Rivoluzionario o semplicemente al passo con i tempi, Michele Vianello quando parla di nuovi modelli di città pensa anche alle famiglie, alle mamme, ai bambini. Il prototipo da lui elaborato, riflesso dell’era digitale che ormai pervade quasi al cento per cento le nostre vite, fa rima anche con conciliazione lavoro-famiglia, occupazione femminile e più voce in capitolo per i genitori. Vianello è direttore generale del Vega Park di Venezia e per Maggioli Editore ha pubblicato “Smart cities“.
Vianello, nella sua città smart la quotidianità delle mamme è più gestibile o continua ad essere una corsa ad ostacoli?
“Sono padre di un bambino di cinque anni, uno dei temi centrali del mio discorso riguarda la liberazione delle città dagli orari e dai luoghi. Siamo abituati a concepire il lavoro e le attività di cura intorno allo schema 8-8-8: otto ore di lavoro, otto per la nostra vita privata, otto per il sonno. Un modello che non è certo figlio delle tavole della legge ma di un’impostazione da tempo superata”.
Significa che Internet ha cambiato solo parte delle nostre vite?
“Internet ci consente di lavorare, di collegarci da qualsiasi parte, di avere accesso ad una miriade di informazioni. Ma le città continuano ad essere organizzate su categorie del Novecento. E siamo ancora obbligati a follie giornaliere: porto il bambino all’asilo, corro al lavoro, lo ripasso a prendere, lo porto dai nonni, torno al lavoro, lo riprendo. Tutto questo è vecchio”.
Quindi ognuno di noi dovrebbe organizzarsi in base alle proprie esigenze?
“Sì, questa è la rivoluzione più forte delle smart cities: è assurdo che tutti debbano timbrare il cartellino alle otto, che le città si intasino ogni mattina per le auto in coda”.
Però ci sono anche professioni che con Internet c’entrano ben poco…

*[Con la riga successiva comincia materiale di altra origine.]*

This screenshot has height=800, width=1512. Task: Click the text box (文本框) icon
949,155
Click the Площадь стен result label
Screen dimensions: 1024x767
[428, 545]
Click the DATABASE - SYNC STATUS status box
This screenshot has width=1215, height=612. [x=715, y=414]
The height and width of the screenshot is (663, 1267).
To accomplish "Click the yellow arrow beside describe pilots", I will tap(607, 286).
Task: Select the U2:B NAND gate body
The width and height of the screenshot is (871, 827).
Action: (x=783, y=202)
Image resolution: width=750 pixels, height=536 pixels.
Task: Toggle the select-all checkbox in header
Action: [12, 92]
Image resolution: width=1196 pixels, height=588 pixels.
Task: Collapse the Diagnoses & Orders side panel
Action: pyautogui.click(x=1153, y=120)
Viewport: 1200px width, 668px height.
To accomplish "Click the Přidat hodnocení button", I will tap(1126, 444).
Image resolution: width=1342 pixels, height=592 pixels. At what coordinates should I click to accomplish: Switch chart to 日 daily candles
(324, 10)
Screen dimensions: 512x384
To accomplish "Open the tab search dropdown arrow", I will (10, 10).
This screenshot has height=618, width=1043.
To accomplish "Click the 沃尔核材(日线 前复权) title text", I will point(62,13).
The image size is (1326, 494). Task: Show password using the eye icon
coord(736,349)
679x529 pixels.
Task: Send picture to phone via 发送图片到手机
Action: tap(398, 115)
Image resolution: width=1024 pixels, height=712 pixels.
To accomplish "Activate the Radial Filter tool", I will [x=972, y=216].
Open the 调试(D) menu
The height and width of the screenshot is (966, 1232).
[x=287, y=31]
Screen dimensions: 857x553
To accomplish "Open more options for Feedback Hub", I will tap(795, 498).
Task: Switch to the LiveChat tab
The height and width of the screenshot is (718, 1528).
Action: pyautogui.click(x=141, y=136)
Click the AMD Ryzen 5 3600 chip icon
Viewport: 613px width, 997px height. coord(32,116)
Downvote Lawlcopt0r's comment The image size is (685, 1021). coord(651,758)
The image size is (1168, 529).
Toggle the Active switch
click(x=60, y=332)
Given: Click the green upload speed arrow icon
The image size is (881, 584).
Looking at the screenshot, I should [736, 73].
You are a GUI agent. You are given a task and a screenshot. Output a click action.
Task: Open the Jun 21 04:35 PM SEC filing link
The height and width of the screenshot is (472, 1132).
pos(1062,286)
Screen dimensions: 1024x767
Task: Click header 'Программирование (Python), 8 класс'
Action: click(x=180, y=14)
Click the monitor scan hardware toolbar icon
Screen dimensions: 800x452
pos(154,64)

“Si calcola che nel 2016 metà della popolazione lavorerà con Internet. Ho già detto tutto”.
Per le mamme, una smart city sarebbe un cambiamento epocale, positivo e favorevole alla gestione dei figli. Bando agli uffici e sì al lavoro da casa?
“Anche, ma io penso soprattutto a strutture di co-working dove lavorano insieme persone che fanno cose diverse, per aziende diverse. E dove si potrebbero realizzare gli asili, per esempio”.
Il welfare, nel suo modello, è quindi un punto centrale?
“Assolutamente sì. Penso ad un welfare non più basato sull’utente che paga un servizio ma sulla sussidiarietà. Il che attiverebbe nuove relazioni sociali. Mia moglie già lo fa: insieme alle altre mamme ci si scambia favori, tempo”.
Chi è che non capisce la modernità di questi ragionamenti e l’urgenza di una loro applicazione?
“La politica, prima di tutto, anche quando è in buona fede. Al secondo posto le imprese. E poi le persone, perché non lo sanno. Io sto indicando un modello leggero, decontestualizzato, libero”.
Che potrebbe in parte dare un colpo alla disoccupazione, soprattutto femminile?
“Certo. Molte donne potrebbero lavorare, in questo modo. Pensiamo agli enti pubblici, dove l’orario 8-14 è stato pensato per consentire alle donne l’organizzazione della famiglia, facendo loro pagare il prezzo di una dequalificazione. Perché una persona capace, con competenze, deve essere inscatolata in un orario che la porta a percepire un salario più basso? Credo sia un’organizzazione stupida e distorta”.
Le mamme, su Internet, ci sono eccome: siti specifici, blog, forum. Qualcuno le ascolta?
“Pochissimo. Le amministrazioni dovrebbero monitorare costantemente quello che avviene sul web. Se io mi lamento di una certa cosa in un forum, non lo faccio per rompere le scatole ma perché magari ho un’esigenza rispetto alla gestione e alla crescita di mio figlio. Offro quindi suggerimenti e soluzioni ad un problema, in modo gratuito metto a disposizione della collettività idee e competenze”.
Le smart cities sono verdissime. Questo piacerebbe molto alle famiglie…
“Sì, le città vanno ridisegnate. Basta cubature, sempre più si vedono strutture enormi abbandonate. Sì, invece a grandi spazi ricoperti di verde”.